◆ **Task**
Please reproduce every item below line for line, without changing anything.

◆ **Records to use**
--------

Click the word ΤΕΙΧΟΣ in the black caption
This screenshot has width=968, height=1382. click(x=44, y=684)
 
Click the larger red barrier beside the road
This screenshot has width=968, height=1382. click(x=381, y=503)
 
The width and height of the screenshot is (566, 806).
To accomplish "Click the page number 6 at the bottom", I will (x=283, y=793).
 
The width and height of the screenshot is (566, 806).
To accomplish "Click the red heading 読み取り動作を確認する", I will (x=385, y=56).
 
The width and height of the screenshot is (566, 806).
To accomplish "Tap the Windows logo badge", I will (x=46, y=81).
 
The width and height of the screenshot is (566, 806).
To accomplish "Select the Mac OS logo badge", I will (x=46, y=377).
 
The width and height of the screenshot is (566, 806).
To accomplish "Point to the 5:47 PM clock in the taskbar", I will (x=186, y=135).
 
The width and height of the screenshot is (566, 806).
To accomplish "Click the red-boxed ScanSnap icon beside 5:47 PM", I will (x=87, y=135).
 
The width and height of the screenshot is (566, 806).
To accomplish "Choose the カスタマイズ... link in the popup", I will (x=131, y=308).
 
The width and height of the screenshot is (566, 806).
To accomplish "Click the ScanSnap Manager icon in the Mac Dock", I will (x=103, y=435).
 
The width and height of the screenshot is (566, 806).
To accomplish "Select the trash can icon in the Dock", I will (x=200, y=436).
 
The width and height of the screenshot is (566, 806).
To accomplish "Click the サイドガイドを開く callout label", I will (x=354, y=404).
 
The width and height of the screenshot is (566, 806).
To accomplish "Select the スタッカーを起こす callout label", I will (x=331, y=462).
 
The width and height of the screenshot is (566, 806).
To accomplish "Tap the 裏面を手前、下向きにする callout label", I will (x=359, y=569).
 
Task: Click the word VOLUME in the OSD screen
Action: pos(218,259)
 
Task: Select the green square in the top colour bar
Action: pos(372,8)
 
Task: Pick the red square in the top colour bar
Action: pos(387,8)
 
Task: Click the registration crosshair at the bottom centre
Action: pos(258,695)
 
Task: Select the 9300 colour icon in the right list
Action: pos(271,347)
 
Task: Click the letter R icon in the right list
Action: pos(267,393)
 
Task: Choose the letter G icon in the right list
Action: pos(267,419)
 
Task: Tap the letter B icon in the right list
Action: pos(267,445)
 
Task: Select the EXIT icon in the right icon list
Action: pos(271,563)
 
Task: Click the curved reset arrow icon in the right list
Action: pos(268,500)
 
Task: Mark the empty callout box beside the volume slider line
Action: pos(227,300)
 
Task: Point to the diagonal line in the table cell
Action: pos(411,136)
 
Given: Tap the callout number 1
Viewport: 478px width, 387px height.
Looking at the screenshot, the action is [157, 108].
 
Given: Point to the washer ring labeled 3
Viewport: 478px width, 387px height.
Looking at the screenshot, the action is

--------

◆ **Reply**
Click the word ΤΕΙΧΟΣ in the black caption
This screenshot has width=968, height=1382. click(x=44, y=684)
 
Click the larger red barrier beside the road
This screenshot has width=968, height=1382. click(x=381, y=503)
 
The width and height of the screenshot is (566, 806).
To accomplish "Click the page number 6 at the bottom", I will (x=283, y=793).
 
The width and height of the screenshot is (566, 806).
To accomplish "Click the red heading 読み取り動作を確認する", I will (x=385, y=56).
 
The width and height of the screenshot is (566, 806).
To accomplish "Tap the Windows logo badge", I will (x=46, y=81).
 
The width and height of the screenshot is (566, 806).
To accomplish "Select the Mac OS logo badge", I will (x=46, y=377).
 
The width and height of the screenshot is (566, 806).
To accomplish "Point to the 5:47 PM clock in the taskbar", I will (x=186, y=135).
 
The width and height of the screenshot is (566, 806).
To accomplish "Click the red-boxed ScanSnap icon beside 5:47 PM", I will (x=87, y=135).
 
The width and height of the screenshot is (566, 806).
To accomplish "Choose the カスタマイズ... link in the popup", I will (x=131, y=308).
 
The width and height of the screenshot is (566, 806).
To accomplish "Click the ScanSnap Manager icon in the Mac Dock", I will (x=103, y=435).
 
The width and height of the screenshot is (566, 806).
To accomplish "Select the trash can icon in the Dock", I will (x=200, y=436).
 
The width and height of the screenshot is (566, 806).
To accomplish "Click the サイドガイドを開く callout label", I will (x=354, y=404).
 
The width and height of the screenshot is (566, 806).
To accomplish "Select the スタッカーを起こす callout label", I will (x=331, y=462).
 
The width and height of the screenshot is (566, 806).
To accomplish "Tap the 裏面を手前、下向きにする callout label", I will (x=359, y=569).
 
Task: Click the word VOLUME in the OSD screen
Action: pos(218,259)
 
Task: Select the green square in the top colour bar
Action: pos(372,8)
 
Task: Pick the red square in the top colour bar
Action: pos(387,8)
 
Task: Click the registration crosshair at the bottom centre
Action: pos(258,695)
 
Task: Select the 9300 colour icon in the right list
Action: pos(271,347)
 
Task: Click the letter R icon in the right list
Action: pos(267,393)
 
Task: Choose the letter G icon in the right list
Action: pos(267,419)
 
Task: Tap the letter B icon in the right list
Action: pos(267,445)
 
Task: Select the EXIT icon in the right icon list
Action: pos(271,563)
 
Task: Click the curved reset arrow icon in the right list
Action: pos(268,500)
 
Task: Mark the empty callout box beside the volume slider line
Action: pos(227,300)
 
Task: Point to the diagonal line in the table cell
Action: pos(411,136)
 
Given: Tap the callout number 1
Viewport: 478px width, 387px height.
Looking at the screenshot, the action is [157, 108].
 
Given: Point to the washer ring labeled 3
Viewport: 478px width, 387px height.
Looking at the screenshot, the action is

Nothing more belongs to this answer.